Today I noticed a warning in icinga about HDFS space used, we crossed the 2PB mark:
https://grafana.wikimedia.org/d/000000585/hadoop?orgId=1&panelId=25&fullscreen&from=now-90d&to=now
The last 90d view shows that something changed during the past month, more or less from the last week of October onwards.
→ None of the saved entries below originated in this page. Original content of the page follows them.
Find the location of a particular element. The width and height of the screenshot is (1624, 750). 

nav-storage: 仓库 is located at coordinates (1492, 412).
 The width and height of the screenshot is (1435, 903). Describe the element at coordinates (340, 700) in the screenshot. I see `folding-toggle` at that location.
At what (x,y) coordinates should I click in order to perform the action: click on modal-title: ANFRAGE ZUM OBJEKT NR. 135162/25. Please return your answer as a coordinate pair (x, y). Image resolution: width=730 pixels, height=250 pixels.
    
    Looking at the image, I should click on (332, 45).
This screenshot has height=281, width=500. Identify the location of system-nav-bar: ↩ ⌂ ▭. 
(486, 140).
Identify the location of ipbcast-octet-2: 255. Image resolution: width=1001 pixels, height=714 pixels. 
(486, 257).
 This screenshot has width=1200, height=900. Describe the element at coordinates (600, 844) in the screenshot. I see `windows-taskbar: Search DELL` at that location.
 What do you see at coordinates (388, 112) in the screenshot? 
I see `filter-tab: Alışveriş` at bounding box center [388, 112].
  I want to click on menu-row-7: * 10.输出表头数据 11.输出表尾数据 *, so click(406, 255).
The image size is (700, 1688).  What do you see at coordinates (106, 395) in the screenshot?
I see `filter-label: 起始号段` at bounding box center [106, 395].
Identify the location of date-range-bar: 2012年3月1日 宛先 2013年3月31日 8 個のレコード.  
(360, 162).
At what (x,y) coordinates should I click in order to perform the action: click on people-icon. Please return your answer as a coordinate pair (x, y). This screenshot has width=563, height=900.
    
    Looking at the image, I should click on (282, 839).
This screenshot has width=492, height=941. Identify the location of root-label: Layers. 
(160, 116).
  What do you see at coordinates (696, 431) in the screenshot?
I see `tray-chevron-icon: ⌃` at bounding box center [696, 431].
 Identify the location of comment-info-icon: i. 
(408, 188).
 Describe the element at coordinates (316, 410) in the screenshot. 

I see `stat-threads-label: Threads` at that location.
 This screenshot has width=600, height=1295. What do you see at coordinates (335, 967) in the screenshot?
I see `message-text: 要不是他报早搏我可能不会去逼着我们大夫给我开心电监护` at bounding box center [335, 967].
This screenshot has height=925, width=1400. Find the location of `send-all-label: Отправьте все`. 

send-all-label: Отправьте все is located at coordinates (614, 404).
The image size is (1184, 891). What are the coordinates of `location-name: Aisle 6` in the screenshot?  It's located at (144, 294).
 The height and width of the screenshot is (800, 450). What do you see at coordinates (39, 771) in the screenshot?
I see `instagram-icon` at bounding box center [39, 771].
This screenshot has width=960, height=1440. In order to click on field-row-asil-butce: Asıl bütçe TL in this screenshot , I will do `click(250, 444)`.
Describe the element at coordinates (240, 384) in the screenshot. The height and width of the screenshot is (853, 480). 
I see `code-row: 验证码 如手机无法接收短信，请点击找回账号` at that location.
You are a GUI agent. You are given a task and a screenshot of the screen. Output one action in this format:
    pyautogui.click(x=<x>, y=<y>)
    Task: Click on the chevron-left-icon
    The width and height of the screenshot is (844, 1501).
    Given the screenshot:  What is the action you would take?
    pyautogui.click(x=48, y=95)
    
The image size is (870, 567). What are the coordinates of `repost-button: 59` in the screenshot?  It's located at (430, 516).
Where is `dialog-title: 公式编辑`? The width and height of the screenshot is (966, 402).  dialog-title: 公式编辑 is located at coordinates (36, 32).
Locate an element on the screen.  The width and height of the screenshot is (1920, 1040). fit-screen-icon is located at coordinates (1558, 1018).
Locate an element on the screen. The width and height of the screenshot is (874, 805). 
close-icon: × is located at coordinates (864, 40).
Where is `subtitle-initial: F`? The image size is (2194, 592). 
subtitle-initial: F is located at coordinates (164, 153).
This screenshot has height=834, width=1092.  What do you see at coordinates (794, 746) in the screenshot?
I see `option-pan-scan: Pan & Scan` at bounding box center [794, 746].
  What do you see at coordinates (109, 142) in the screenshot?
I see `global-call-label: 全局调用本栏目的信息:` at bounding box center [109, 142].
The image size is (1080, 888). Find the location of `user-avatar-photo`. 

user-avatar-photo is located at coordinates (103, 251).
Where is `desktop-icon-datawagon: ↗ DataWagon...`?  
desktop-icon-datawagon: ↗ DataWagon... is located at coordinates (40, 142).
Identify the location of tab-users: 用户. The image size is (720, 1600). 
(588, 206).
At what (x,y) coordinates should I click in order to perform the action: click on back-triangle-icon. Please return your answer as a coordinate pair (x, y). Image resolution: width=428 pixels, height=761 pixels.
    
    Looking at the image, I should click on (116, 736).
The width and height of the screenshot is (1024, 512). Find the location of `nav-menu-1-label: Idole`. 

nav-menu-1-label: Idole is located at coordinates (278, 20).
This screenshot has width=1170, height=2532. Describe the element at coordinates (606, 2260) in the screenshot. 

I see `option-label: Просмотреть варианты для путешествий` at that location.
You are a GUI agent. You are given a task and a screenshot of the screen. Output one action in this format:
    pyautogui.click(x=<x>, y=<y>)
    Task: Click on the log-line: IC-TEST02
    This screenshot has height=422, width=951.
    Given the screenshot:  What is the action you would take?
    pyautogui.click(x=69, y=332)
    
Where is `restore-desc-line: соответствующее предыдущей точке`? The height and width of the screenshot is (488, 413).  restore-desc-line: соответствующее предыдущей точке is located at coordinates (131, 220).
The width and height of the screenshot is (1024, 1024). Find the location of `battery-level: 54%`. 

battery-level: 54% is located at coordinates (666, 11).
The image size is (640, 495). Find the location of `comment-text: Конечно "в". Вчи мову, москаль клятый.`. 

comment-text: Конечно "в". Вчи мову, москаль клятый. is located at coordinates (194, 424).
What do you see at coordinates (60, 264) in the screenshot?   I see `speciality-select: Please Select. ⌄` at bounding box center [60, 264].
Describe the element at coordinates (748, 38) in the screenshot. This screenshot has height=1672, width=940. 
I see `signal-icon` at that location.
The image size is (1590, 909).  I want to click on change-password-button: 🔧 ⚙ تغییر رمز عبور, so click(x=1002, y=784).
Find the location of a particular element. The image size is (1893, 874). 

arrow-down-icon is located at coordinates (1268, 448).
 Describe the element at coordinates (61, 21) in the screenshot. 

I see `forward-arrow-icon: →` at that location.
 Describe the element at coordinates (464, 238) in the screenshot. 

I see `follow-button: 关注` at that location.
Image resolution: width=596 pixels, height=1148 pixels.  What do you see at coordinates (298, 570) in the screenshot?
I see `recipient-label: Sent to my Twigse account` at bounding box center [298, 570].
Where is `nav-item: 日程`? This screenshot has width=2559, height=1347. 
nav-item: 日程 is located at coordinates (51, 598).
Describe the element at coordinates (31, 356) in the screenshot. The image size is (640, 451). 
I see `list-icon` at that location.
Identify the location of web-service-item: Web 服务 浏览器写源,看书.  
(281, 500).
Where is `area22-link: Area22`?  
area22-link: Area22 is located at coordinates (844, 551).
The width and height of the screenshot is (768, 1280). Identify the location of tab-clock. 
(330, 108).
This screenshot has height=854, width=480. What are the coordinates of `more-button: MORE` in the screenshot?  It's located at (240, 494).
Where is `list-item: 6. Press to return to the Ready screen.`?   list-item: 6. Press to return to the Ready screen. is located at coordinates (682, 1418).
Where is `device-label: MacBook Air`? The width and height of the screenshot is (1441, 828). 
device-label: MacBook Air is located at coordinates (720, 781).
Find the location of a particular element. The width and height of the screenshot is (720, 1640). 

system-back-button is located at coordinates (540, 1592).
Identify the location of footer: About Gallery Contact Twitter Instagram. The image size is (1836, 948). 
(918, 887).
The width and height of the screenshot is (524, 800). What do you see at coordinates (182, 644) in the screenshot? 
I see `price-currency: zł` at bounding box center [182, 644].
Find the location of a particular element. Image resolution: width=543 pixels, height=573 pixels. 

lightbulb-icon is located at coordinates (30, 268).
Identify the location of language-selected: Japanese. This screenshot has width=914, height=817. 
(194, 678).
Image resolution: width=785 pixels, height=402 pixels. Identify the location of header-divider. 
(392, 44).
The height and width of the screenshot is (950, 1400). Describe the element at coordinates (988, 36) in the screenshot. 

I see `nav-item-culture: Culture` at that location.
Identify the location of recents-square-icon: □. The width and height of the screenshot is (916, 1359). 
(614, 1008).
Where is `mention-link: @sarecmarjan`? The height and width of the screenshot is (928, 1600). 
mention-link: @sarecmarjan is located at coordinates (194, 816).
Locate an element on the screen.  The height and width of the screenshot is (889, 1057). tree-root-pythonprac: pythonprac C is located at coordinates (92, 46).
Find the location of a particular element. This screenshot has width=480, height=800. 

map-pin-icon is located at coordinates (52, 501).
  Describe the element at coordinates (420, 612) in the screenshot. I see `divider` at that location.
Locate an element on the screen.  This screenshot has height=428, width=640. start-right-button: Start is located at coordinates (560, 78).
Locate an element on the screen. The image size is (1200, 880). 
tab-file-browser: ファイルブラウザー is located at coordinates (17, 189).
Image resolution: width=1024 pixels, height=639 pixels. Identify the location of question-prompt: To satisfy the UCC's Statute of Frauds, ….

elukey@stat1004:~$ sudo -u hdfs hdfs dfs -du -h / 24 768 M /system 1.2 T 3.7 T /tmp 66.0 T 198.6 T /user 73.3 T 219.9 T /var 547.2 T 1.6 P /wmf
The /user dir contains some big home dirs:
1.3 T /user/mforns 1.4 T /user/otto 2.5 T /user/west1 2.9 T /user/nuria 4.4 T /user/ebernhardson 5.7 T /user/ezachte 6.0 T /user/nathante 7.6 T /user/dsaez 9.5 T /user/milimetric 9.8 T /user/halfak 14.7 T /user/piccardi 16.4 T /user/joal 23.6 T /user/leila 26.7 T /user/druid 61.4 T /user/hive
And the /var dir contains /var/log/hadoop-yarn/apps logs.
There seems to be ~300T of replicated data for the past month (~1.7PB to ~2PB), so ~100T un replicated. Since the trend seems that the space used is increasing, let's figure out what is causing it.